» **Aim of the exercise**
Please rewrite the items below as one numbered list, leaving out any blank lines.
═══ Task inputs ═══
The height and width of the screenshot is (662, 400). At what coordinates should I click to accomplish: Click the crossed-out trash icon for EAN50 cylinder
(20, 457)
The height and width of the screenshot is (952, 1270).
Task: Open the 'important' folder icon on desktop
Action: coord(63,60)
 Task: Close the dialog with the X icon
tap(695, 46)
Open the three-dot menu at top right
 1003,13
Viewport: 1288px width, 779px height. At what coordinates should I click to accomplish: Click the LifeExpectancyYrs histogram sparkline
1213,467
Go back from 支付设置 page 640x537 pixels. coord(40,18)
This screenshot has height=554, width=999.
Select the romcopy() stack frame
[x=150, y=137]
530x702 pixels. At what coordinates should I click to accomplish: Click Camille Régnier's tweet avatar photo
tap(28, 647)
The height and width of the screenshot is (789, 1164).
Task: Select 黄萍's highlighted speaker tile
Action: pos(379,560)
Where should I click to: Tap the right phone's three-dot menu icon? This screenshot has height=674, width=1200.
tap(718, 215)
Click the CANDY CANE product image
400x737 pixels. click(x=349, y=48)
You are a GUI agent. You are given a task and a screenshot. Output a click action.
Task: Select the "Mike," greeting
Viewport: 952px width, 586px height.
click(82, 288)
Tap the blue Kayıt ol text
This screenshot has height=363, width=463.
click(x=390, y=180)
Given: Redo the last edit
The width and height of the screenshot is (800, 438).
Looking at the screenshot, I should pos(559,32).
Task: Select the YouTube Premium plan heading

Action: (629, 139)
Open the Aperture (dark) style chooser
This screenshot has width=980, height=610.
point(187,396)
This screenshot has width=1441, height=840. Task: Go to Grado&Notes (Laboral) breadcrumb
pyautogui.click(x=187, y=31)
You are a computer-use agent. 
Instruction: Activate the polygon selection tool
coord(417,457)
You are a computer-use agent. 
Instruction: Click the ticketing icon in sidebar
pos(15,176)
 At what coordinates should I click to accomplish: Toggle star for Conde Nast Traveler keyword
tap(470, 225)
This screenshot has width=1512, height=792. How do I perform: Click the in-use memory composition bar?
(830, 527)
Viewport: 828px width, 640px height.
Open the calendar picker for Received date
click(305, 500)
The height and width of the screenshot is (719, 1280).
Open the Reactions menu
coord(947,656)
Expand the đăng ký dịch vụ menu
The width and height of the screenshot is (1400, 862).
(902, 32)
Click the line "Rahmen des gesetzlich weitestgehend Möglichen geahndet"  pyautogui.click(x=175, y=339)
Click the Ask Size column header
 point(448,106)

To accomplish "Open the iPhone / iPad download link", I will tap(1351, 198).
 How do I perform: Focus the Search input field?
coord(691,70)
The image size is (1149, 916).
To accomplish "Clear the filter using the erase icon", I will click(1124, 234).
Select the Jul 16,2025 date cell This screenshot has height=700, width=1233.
═══
» **Solution for this task**
1. The height and width of the screenshot is (662, 400). At what coordinates should I click to accomplish: Click the crossed-out trash icon for EAN50 cylinder
2. (20, 457)
3. The height and width of the screenshot is (952, 1270).
4. Task: Open the 'important' folder icon on desktop
5. Action: coord(63,60)
6.  Task: Close the dialog with the X icon
7. tap(695, 46)
8. Open the three-dot menu at top right
9.  1003,13
10. Viewport: 1288px width, 779px height. At what coordinates should I click to accomplish: Click the LifeExpectancyYrs histogram sparkline
11. 1213,467
12. Go back from 支付设置 page 640x537 pixels. coord(40,18)
13. This screenshot has height=554, width=999.
14. Select the romcopy() stack frame
15. [x=150, y=137]
16. 530x702 pixels. At what coordinates should I click to accomplish: Click Camille Régnier's tweet avatar photo
17. tap(28, 647)
18. The height and width of the screenshot is (789, 1164).
19. Task: Select 黄萍's highlighted speaker tile
20. Action: pos(379,560)
21. Where should I click to: Tap the right phone's three-dot menu icon? This screenshot has height=674, width=1200.
22. tap(718, 215)
23. Click the CANDY CANE product image
24. 400x737 pixels. click(x=349, y=48)
25. You are a GUI agent. You are given a task and a screenshot. Output a click action.
26. Task: Select the "Mike," greeting
27. Viewport: 952px width, 586px height.
28. click(82, 288)
29. Tap the blue Kayıt ol text
30. This screenshot has height=363, width=463.
31. click(x=390, y=180)
32. Given: Redo the last edit
33. The width and height of the screenshot is (800, 438).
34. Looking at the screenshot, I should pos(559,32).
35. Task: Select the YouTube Premium plan heading
36. Action: (629, 139)
37. Open the Aperture (dark) style chooser
38. This screenshot has width=980, height=610.
39. point(187,396)
40. This screenshot has width=1441, height=840. Task: Go to Grado&Notes (Laboral) breadcrumb
41. pyautogui.click(x=187, y=31)
42. You are a computer-use agent. 
43. Instruction: Activate the polygon selection tool
44. coord(417,457)
45. You are a computer-use agent. 
46. Instruction: Click the ticketing icon in sidebar
47. pos(15,176)
48.  At what coordinates should I click to accomplish: Toggle star for Conde Nast Traveler keyword
49. tap(470, 225)
50. This screenshot has width=1512, height=792. How do I perform: Click the in-use memory composition bar?
51. (830, 527)
52. Viewport: 828px width, 640px height.
53. Open the calendar picker for Received date
54. click(305, 500)
55. The height and width of the screenshot is (719, 1280).
56. Open the Reactions menu
57. coord(947,656)
58. Expand the đăng ký dịch vụ menu
59. The width and height of the screenshot is (1400, 862).
60. (902, 32)
61. Click the line "Rahmen des gesetzlich weitestgehend Möglichen geahndet"  pyautogui.click(x=175, y=339)
62. Click the Ask Size column header
63.  point(448,106)
64. To accomplish "Open the iPhone / iPad download link", I will tap(1351, 198).
65.  How do I perform: Focus the Search input field?
66. coord(691,70)
67. The image size is (1149, 916).
68. To accomplish "Clear the filter using the erase icon", I will click(1124, 234).
69. Select the Jul 16,2025 date cell This screenshot has height=700, width=1233.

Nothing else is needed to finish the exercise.